ISBN 1-59431-488-8 Novella / Gay / Suspense
Cover Art Shelley Rodgerson
Also available in RTF and HTML formats.
Part 1
Ricky Devlin was startled awake early that morning by traffic sounds on the overpass above him. Was it by something else, though? Bad dreams were too many for him since he’d been thrown out of his home three days earlier. Most of them featured his father Walter shouting at him in an alcohol-induced tirade for some inconsequential thing. Walter usually ended these arguments with his son by saying, “You’ll never amount to anything. You’re just a pansy-boy.” Ricky almost believed him.

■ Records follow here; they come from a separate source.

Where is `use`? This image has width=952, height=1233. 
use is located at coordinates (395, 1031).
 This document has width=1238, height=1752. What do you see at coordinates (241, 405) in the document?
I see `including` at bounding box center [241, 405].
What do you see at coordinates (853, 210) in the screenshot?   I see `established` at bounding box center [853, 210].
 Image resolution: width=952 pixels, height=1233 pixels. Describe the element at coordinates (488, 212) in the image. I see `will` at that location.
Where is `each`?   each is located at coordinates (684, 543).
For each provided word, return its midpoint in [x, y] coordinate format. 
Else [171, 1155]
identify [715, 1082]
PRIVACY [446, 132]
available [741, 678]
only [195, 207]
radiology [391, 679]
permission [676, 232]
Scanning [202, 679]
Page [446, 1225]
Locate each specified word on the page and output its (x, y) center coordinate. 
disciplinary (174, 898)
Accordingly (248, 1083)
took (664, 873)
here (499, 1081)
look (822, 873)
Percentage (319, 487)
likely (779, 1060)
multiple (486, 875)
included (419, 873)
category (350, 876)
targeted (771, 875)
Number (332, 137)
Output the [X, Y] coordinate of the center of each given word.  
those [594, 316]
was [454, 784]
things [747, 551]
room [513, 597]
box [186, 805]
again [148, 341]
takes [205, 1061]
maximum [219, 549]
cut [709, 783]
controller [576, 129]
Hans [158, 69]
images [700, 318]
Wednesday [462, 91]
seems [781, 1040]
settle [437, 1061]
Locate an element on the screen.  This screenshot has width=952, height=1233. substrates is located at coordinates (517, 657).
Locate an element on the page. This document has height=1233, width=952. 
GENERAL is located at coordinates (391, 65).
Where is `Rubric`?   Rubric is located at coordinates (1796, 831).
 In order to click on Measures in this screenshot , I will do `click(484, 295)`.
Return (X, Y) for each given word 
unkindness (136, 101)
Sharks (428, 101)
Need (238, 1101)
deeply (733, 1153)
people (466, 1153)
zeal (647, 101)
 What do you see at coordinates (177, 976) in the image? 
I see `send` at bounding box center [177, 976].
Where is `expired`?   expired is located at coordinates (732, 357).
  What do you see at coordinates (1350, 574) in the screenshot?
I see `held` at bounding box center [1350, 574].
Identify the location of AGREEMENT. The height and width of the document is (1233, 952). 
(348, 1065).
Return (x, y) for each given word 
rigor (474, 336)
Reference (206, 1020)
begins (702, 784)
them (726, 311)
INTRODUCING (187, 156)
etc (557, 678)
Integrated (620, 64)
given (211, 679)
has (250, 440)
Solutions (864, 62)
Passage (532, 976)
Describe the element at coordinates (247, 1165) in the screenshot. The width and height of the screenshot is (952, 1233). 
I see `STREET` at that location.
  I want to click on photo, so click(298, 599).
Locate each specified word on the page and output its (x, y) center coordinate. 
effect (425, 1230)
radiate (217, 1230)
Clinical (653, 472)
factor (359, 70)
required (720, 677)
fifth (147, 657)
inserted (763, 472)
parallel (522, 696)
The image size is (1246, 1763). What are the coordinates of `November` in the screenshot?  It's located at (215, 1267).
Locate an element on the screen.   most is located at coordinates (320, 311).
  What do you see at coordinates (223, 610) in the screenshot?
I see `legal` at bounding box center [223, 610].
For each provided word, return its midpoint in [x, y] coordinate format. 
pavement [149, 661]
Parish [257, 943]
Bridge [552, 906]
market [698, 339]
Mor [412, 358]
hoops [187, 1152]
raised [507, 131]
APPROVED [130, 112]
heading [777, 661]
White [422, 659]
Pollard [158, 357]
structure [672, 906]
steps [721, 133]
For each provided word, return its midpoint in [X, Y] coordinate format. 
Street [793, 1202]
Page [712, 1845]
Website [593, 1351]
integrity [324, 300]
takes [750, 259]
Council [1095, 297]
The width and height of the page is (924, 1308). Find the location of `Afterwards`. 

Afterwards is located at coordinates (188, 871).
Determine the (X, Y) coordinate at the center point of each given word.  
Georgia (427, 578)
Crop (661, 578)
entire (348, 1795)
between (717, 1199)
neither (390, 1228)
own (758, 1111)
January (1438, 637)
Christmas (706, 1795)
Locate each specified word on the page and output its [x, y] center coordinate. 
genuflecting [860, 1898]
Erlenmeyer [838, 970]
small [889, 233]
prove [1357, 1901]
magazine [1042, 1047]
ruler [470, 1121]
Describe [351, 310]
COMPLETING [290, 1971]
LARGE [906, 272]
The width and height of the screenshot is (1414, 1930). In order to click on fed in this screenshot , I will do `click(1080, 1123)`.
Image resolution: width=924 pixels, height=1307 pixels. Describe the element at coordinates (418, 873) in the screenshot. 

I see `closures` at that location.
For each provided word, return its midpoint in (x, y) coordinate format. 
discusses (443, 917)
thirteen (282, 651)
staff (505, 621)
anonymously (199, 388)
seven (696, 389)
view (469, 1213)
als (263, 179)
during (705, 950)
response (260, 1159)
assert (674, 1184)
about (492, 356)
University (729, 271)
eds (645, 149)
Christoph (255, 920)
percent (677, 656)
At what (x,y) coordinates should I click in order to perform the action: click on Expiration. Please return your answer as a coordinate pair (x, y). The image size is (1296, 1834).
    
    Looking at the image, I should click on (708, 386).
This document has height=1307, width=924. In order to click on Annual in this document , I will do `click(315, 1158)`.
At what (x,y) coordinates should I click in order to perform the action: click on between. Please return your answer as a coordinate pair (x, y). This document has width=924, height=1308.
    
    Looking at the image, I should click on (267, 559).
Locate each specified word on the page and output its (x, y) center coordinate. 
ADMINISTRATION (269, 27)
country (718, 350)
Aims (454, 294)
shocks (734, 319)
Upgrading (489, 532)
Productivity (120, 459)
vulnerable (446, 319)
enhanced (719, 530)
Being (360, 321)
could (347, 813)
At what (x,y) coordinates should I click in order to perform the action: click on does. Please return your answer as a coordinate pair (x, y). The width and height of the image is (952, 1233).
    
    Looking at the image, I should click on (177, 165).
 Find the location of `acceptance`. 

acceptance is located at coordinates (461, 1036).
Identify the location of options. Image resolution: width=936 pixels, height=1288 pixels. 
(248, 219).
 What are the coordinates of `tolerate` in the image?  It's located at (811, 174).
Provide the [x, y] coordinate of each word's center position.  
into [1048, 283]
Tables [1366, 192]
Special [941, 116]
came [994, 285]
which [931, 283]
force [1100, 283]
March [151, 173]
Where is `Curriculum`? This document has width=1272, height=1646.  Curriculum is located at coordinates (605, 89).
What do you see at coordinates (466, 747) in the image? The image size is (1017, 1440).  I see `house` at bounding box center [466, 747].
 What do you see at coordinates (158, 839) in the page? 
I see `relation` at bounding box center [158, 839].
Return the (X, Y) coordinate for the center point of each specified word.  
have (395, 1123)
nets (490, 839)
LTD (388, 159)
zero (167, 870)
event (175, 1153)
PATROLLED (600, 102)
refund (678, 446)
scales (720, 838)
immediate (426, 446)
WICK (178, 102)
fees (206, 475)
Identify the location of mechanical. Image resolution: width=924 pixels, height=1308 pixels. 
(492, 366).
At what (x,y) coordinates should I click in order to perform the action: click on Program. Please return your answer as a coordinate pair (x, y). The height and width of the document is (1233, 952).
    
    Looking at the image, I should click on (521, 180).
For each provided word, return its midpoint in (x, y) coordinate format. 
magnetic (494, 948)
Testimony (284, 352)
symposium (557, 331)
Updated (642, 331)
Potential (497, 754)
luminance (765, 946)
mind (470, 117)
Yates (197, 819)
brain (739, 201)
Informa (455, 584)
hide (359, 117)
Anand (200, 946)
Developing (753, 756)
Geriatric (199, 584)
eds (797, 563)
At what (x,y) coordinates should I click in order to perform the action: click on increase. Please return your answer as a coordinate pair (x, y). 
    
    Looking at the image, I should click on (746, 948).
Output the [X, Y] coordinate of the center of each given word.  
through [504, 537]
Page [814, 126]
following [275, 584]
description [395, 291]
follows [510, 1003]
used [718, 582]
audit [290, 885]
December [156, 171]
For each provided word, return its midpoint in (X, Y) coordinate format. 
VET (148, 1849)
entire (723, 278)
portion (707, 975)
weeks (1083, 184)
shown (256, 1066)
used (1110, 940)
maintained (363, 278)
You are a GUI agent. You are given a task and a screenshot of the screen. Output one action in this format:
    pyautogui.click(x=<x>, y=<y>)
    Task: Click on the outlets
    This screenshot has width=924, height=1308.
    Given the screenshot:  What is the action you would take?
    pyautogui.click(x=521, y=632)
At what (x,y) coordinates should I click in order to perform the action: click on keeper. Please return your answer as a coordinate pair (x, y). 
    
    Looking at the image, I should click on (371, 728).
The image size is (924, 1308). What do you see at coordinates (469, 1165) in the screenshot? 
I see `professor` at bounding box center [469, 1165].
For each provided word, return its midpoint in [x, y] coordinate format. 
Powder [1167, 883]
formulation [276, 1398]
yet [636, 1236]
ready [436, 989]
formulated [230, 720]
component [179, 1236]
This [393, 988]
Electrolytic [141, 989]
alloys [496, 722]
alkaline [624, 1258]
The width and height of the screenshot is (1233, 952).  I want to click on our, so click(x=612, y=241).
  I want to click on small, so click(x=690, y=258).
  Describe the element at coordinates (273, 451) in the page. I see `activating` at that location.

Although Ricky was glad to be free of his dad and out of a house that smelled like cherry cigars and whiskey, he didn’t know what to do next with his new life on the streets. He couldn’t ask his mother Ruth for advice. She was inside a rehabilitation clinic doing her best to kick a cocaine monkey, and she wasn’t one to talk about steering clear of the so-called “seedy element.” Ricky’s only plan for that day was to eat breakfast. He only had 80 cents inside his blue jeans. How much nourishment could he buy himself with that?
Ricky walked away from Laurel Canyon Boulevard’s freeway overpass toward a coffeehouse that was two blocks away on Moorpark. He sat down at a table inside. A red-haired waitress took his order ten minutes later.
“Good morning, Cutie,” she said. Her verdant eyes sparkled. “What can I get for you today?”
“I’ll take coffee with cream and sugar,” he told her. “Is it 50 cents a cup? I don’t have much money.”
“Yes,” she said. “We all need to eat, whether we can pay for it or not,” the waitress said. It was like she understood Ricky’s situation almost immediately just by looking at his disheveled hair and unkempt appearance. “I’ll bring you some toast with butter and jam, too. It’ll be ready in a few minutes.”
“Please make it strawberry,” Ricky told her. “That’s my favorite.” He looked at the waitress’s nameplate. “Thanks, Cassie.”